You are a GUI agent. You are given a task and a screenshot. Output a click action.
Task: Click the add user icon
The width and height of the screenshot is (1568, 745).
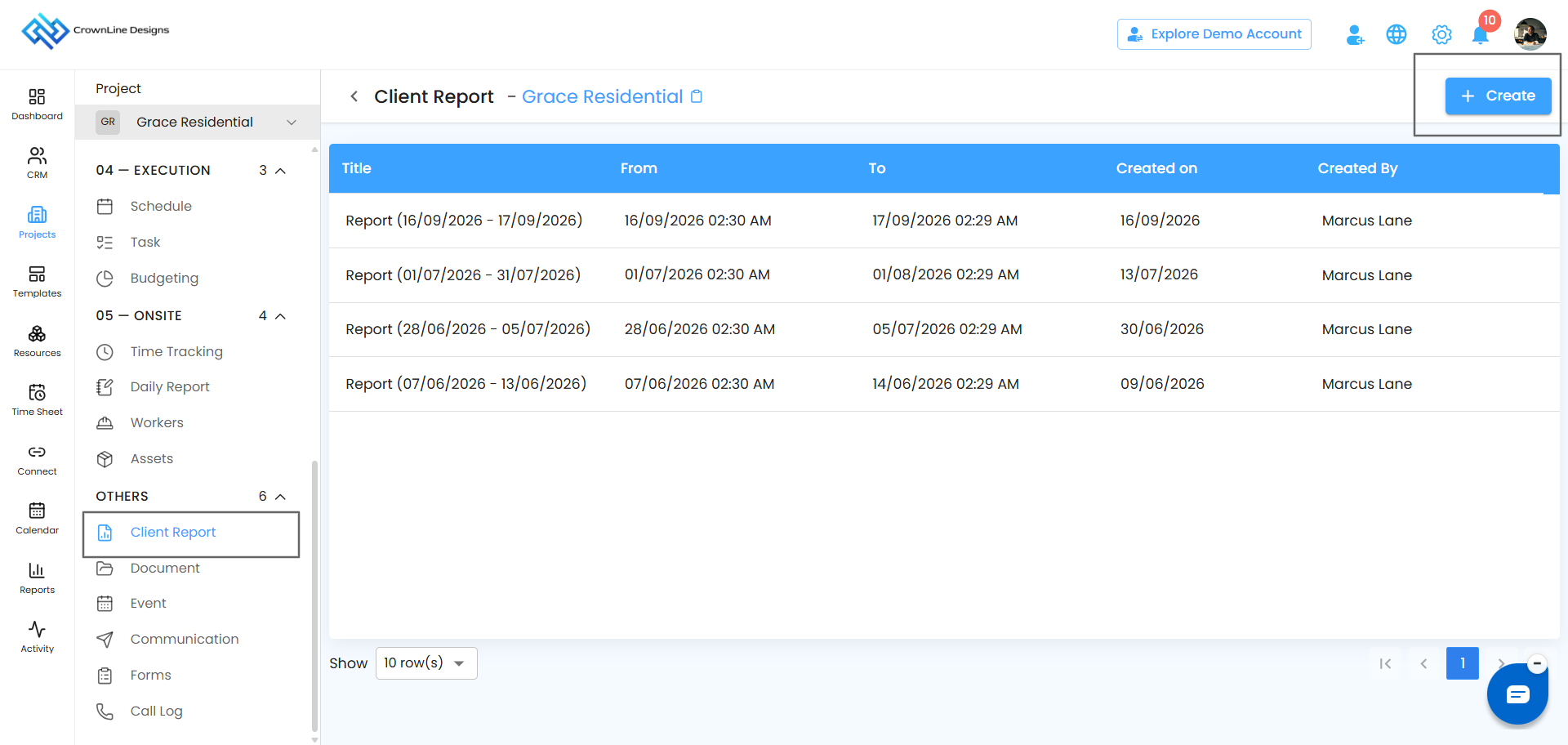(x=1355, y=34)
---
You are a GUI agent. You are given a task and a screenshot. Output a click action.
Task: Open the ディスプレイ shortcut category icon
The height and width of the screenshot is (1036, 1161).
--
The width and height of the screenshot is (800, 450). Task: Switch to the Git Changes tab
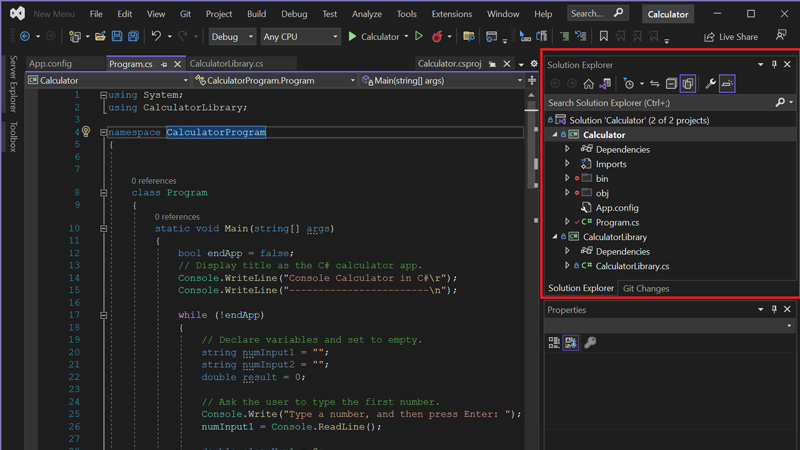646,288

Exercise description -
Show every line in the entries above that contains the string "icon".

Solution to this exercise -
Task: Click the add user icon
Task: Open the ディスプレイ shortcut category icon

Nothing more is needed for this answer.